**YOUR GOAL**
What you write must match the records exactly, except for the images, which are left out.

Stored data entries
========================================
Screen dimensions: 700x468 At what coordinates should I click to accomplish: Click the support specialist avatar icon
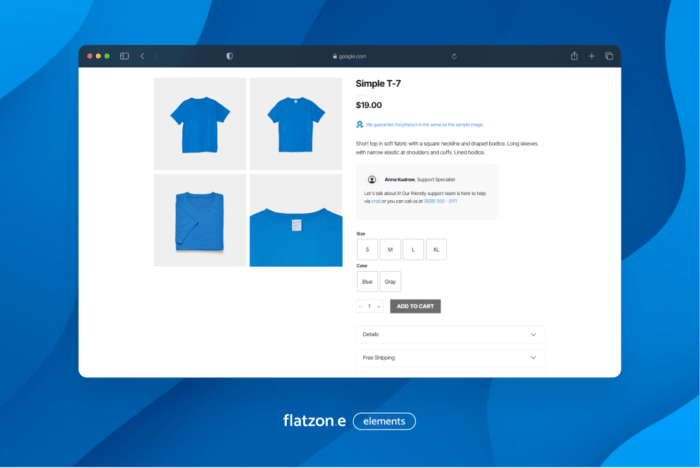[x=372, y=179]
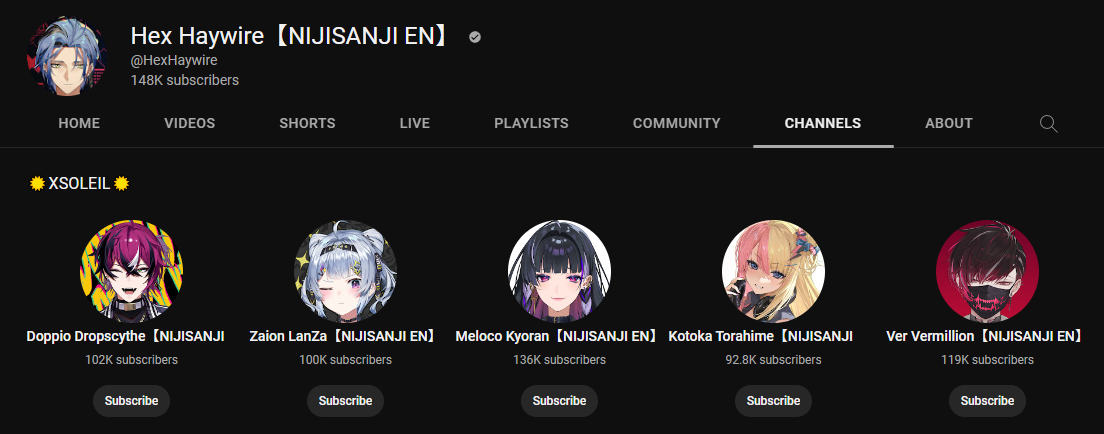Open Meloco Kyoran's avatar thumbnail
Image resolution: width=1104 pixels, height=434 pixels.
coord(559,272)
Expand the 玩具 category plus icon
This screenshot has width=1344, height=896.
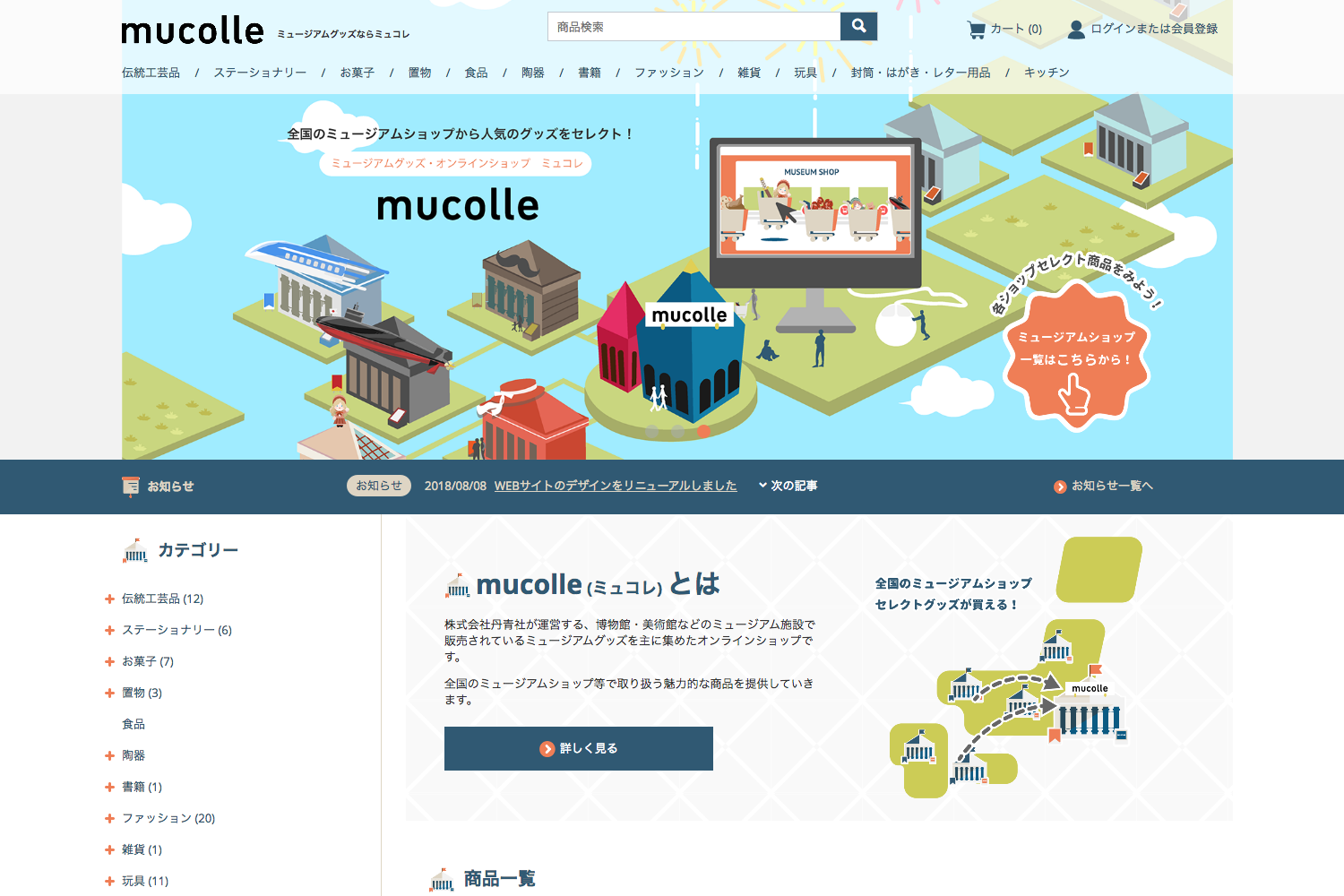point(109,881)
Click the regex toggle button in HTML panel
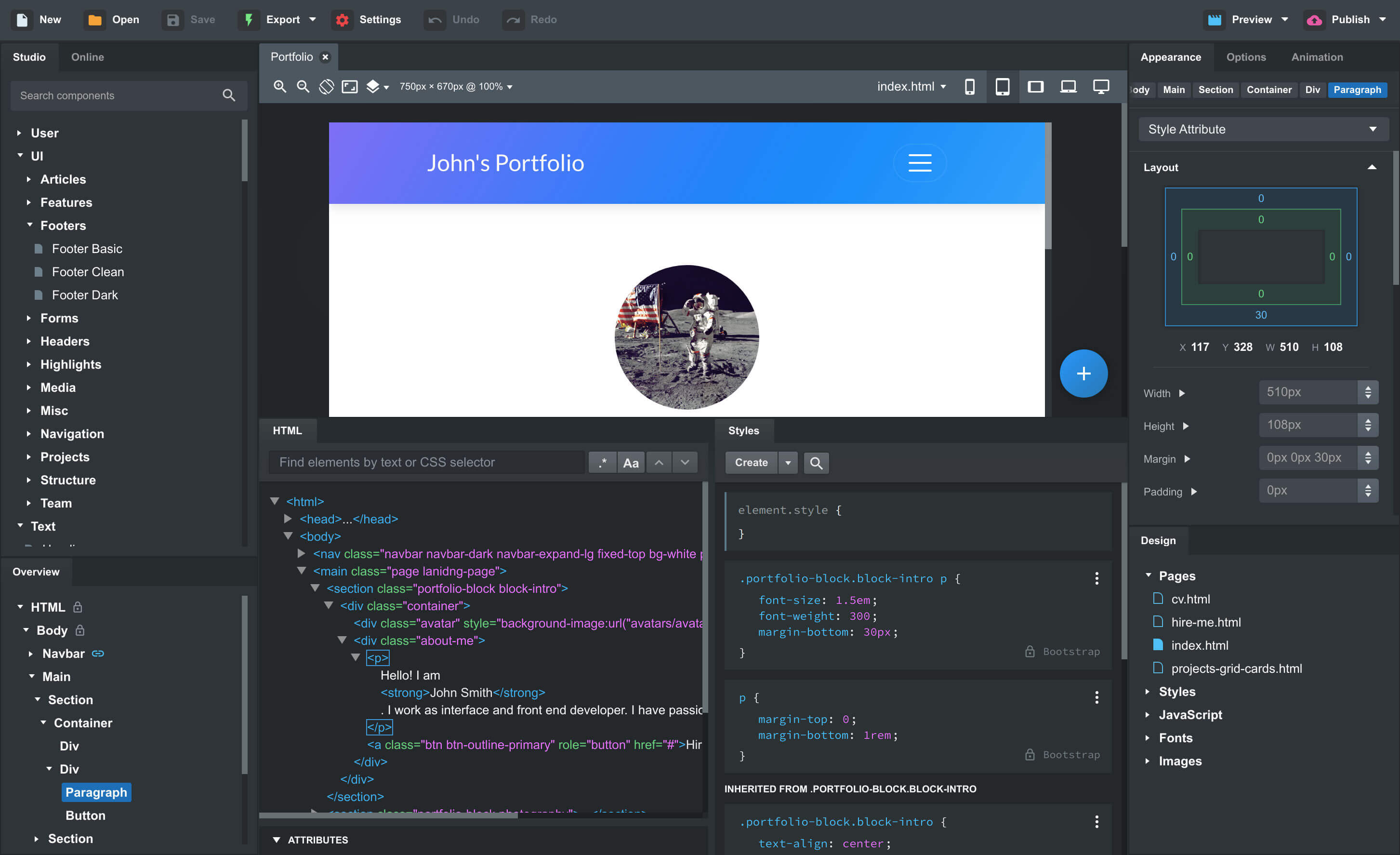1400x855 pixels. click(602, 462)
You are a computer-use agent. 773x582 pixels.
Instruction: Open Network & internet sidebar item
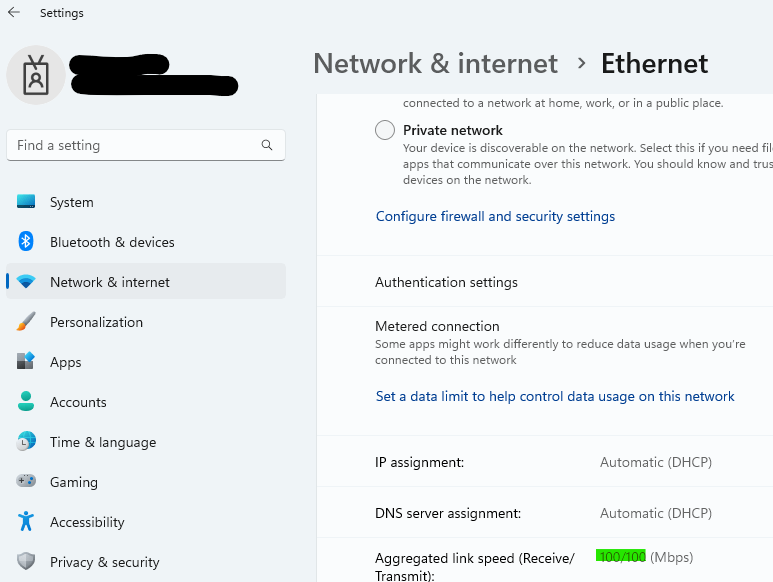(x=110, y=282)
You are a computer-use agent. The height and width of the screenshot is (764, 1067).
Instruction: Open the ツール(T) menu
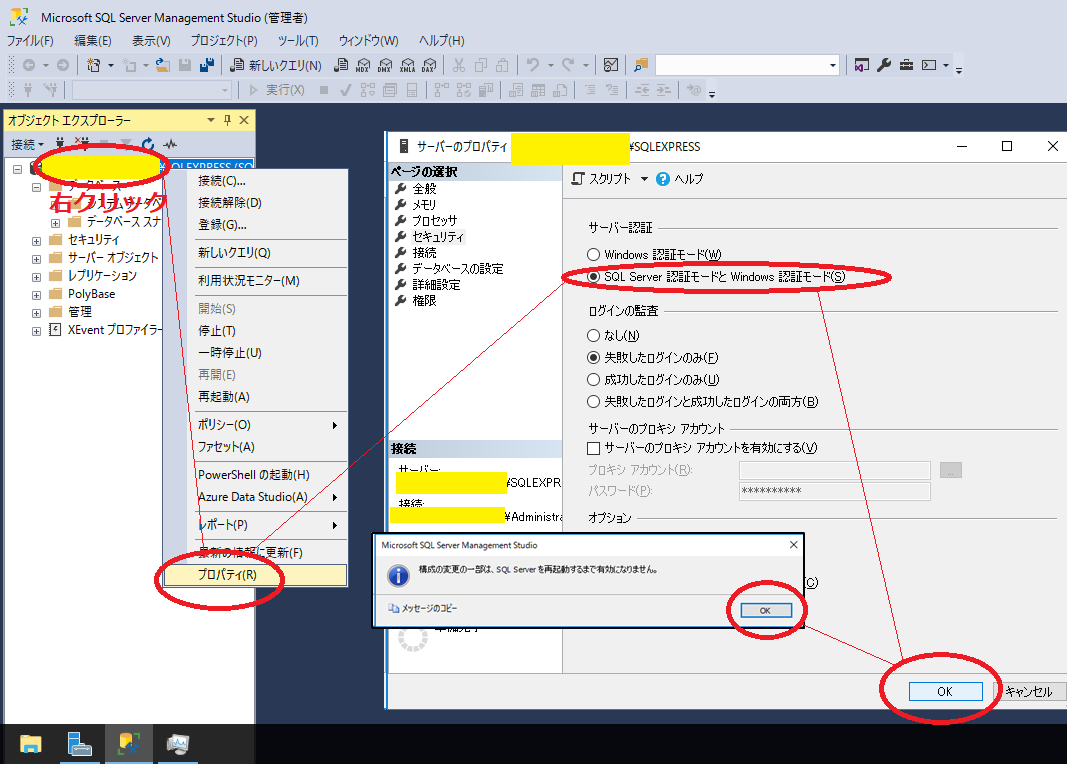pyautogui.click(x=297, y=41)
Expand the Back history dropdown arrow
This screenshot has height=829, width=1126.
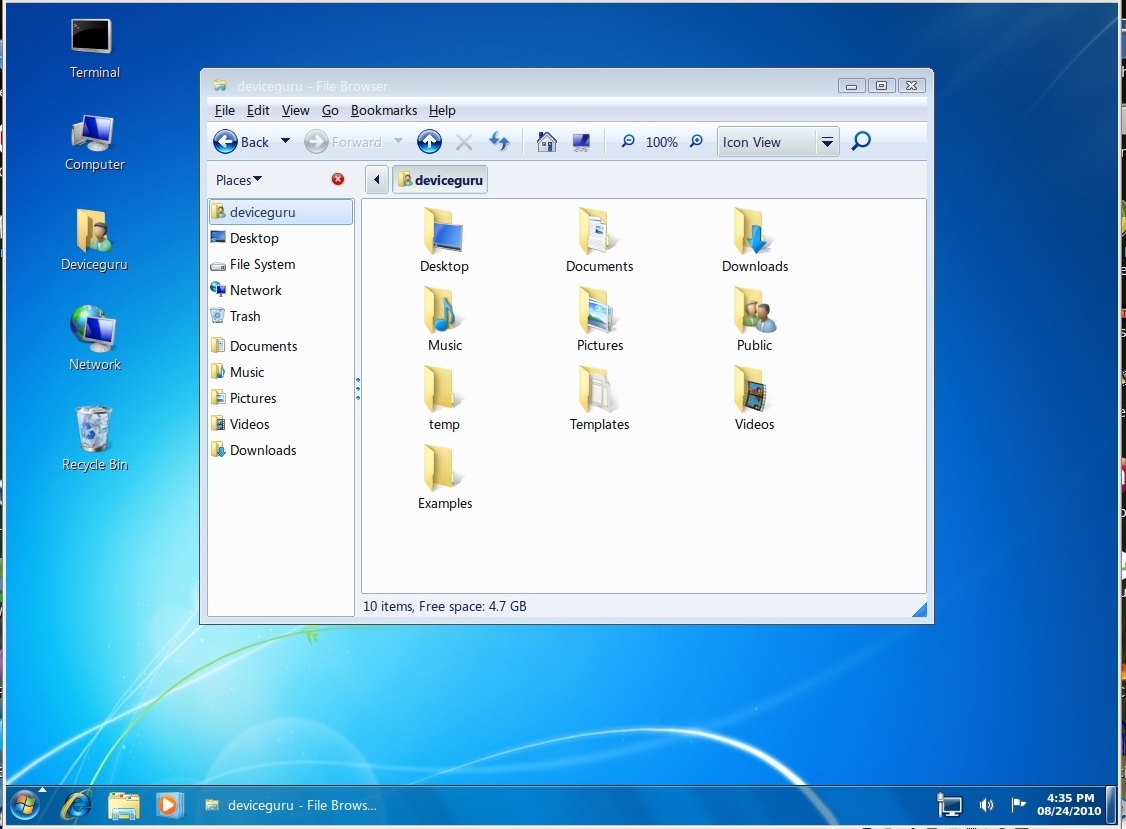[x=285, y=142]
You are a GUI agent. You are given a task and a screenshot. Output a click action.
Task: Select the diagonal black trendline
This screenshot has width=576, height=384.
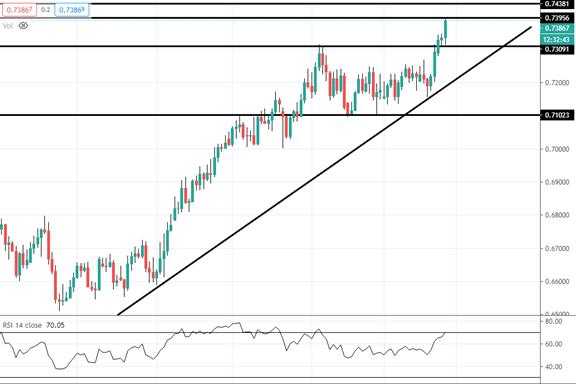[x=324, y=171]
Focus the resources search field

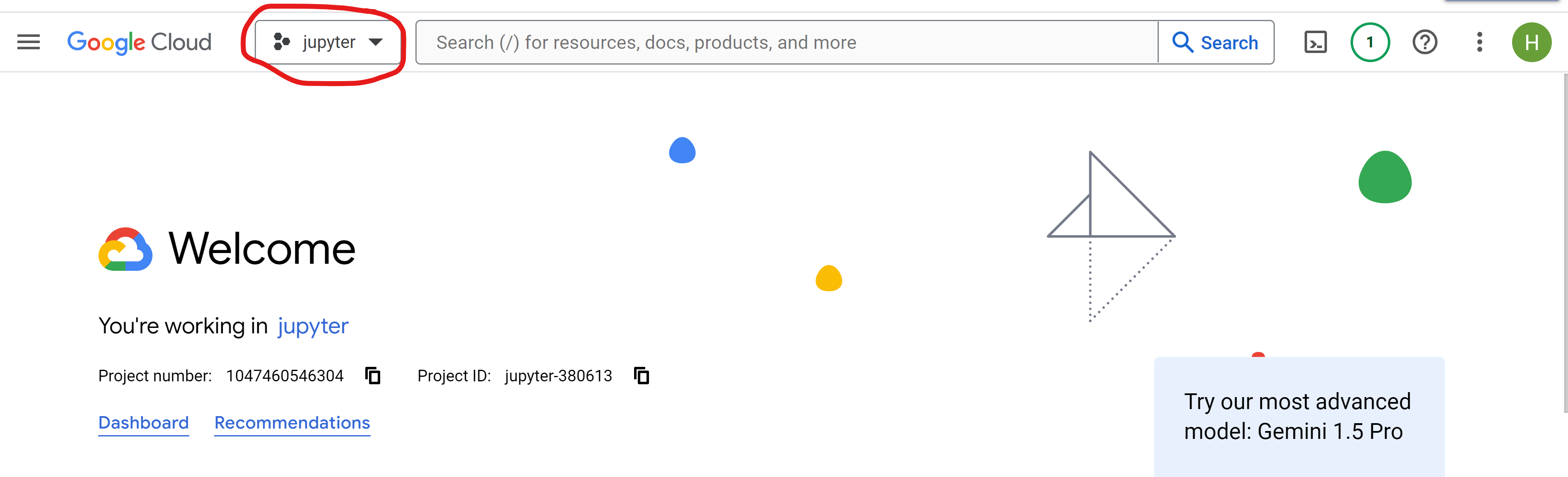785,42
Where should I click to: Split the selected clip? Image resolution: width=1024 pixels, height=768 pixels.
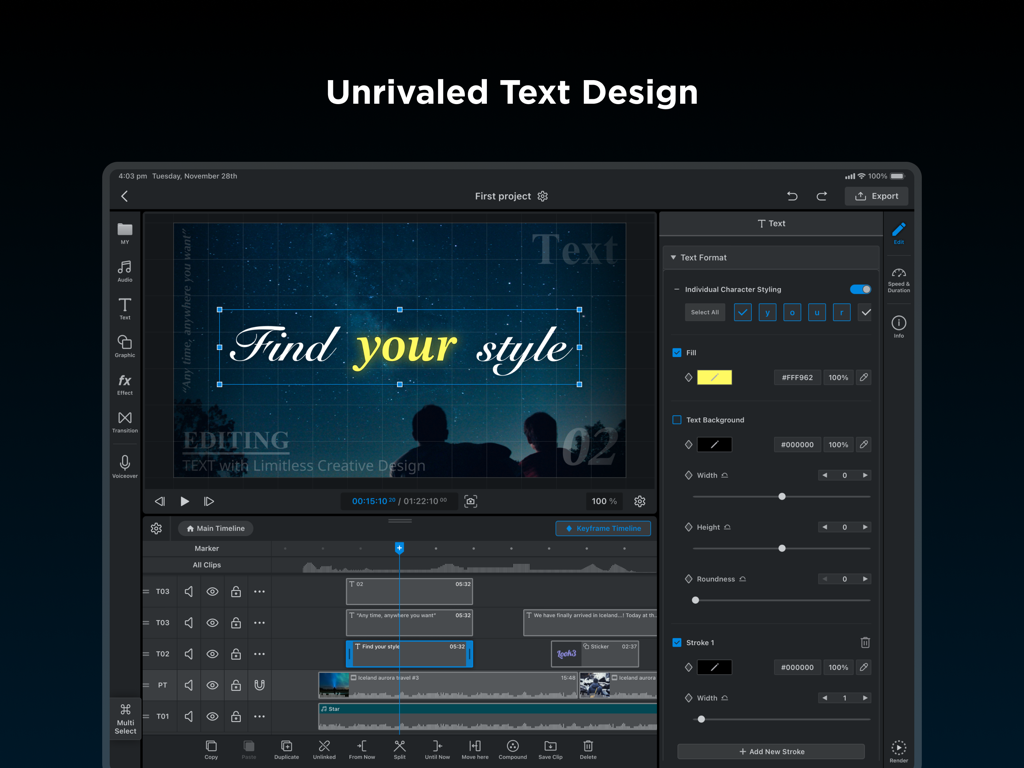coord(399,750)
========================================
**OUTPUT FOR THIS TASK**
Screen dimensions: 700x468 At what coordinates should I click to accomplish: Click the support specialist avatar icon
[x=372, y=179]
Open Meloco Kyoran's avatar thumbnail
Image resolution: width=1104 pixels, height=434 pixels.
coord(559,272)
Expand the 玩具 category plus icon
This screenshot has width=1344, height=896.
point(109,881)
Click the regex toggle button in HTML panel
1400x855 pixels. click(602, 462)
You are a computer-use agent. 773x582 pixels.
Instruction: Open Network & internet sidebar item
(x=110, y=282)
You are a computer-use agent. The height and width of the screenshot is (764, 1067).
Instruction: Open the ツール(T) menu
pyautogui.click(x=297, y=41)
Expand the Back history dropdown arrow
This screenshot has height=829, width=1126.
[x=285, y=142]
You are a GUI agent. You are given a task and a screenshot. Output a click action.
Task: Select the diagonal black trendline
This screenshot has width=576, height=384.
[x=324, y=171]
Focus the resources search field

785,42
Where should I click to: Split the selected clip? Image resolution: width=1024 pixels, height=768 pixels.
coord(399,750)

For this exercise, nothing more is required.